You used some down-tuned guitars on the album [‘A Dying Machine’]; what tunings were they in?
“Gosh, so many different tunings: every record I’ve ever done has had a big variety of tunings.

“The biggest difference on this record from anything in the past is that there’s more songs in standard tuning. Songs like ‘Bringer of War’ and ‘Take You With Me’ are in standard tuning. I think there might be one more, maybe ‘From the Sky’ is in standard, but Drop-D standard.

“A lot of times, I’m having to tune down for my voice, but on this record, I had, like I said, three maybe even four songs [in standard tuning]. ‘As the Silence Becomes Me’ is a very different tuning for me that I’ve used once before, on ‘This Side of Fate’ from the last Alter Bridge record.

“It’s tuned way higher than we did in Alter Bridge: it’s kind of tuned above standard on most strings, but hard for me to explain, as I can only tune it that way by ear. ‘Trust’ is another song with a new tuning I’ve never used before.

“With me, I’ll write a song and I’ll hear a melody play out in my head and then, if my fingers and the guitar layout is such that I can’t play the song, I’ll tune it differently so I can play it.

“With ‘Trust,’ I heard this open, natural harmonic line that just wasn’t working out because the low string was off a whole step, so I just tuned the bottom string up to F#.

“The whole guitar is tuned down a step-and-a-half and then I tuned the bottom string up a whole step from there. When you do those things, your chord voicings – and certain open strings or whatnot – just sound great and different, and give you a big open canvas when you’re writing.”

Some players tune guitars to their song ideas and many use tunings such as open C to inspire new song ideas.
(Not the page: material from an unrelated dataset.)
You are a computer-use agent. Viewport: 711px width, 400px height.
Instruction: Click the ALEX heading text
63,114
Do you ever try different tunings just to see if it inspires you?

“That’s all I ever do, yeah! If I didn’t have alternative tunings, I would have run out of ideas a long time ago!
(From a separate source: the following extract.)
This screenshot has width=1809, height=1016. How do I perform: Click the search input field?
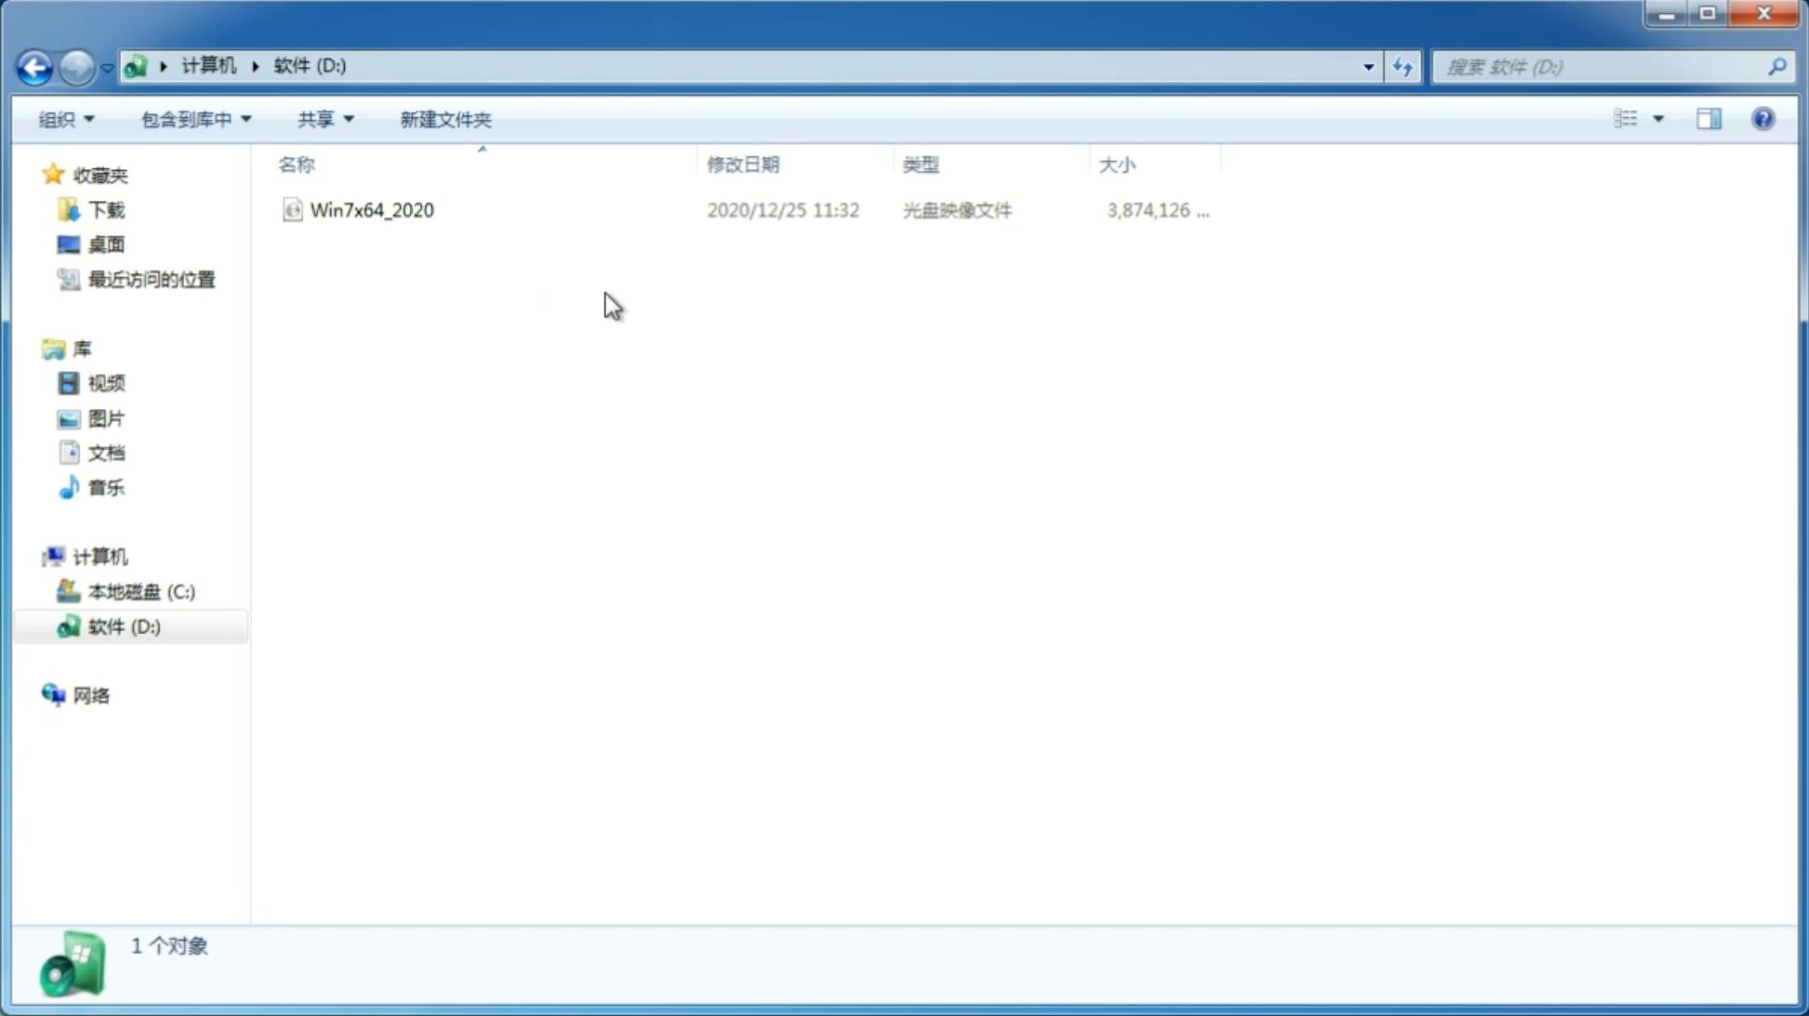pos(1604,66)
“When I sit down and write, I’ll pick up my guitar and play with whatever tuning it was in when I last played, and as soon as I hit a wall, I’ll tune it to the next closest tuning I enjoy and then I’ll keep going from there.

“Every now and then, I’ll hunt down a new tuning that I just kind of stumble upon. The more I do that, though, the harder it gets live, because I have to keep on backing up guitars for these new odd tunings. So I’ve got to travel with a lot of guitars.”

If you’re working with C# tuning, do you have any baritone guitars that you bring out on the road?

“I have a signature baritone hybrid that sits most comfortably in C# standard; anything that’s lower than that, I just use that guitar. I think the lowest I go is about a step down from there.”

Back in 2017, Mark told What Culture on why he’s so fond of alternate tunings:

“That’s the magic with alternate tunings – you’re forced to compose something that’s not gonna sound anything like what most people are doing with a pentatonic scale and whatnot, ’cause your scales are modified and you’re kinda looking at a blank canvas.

“All your shapes are different, but that being said, I enjoy trying to create something brand new out of the new configuration of how the strings are laid out.”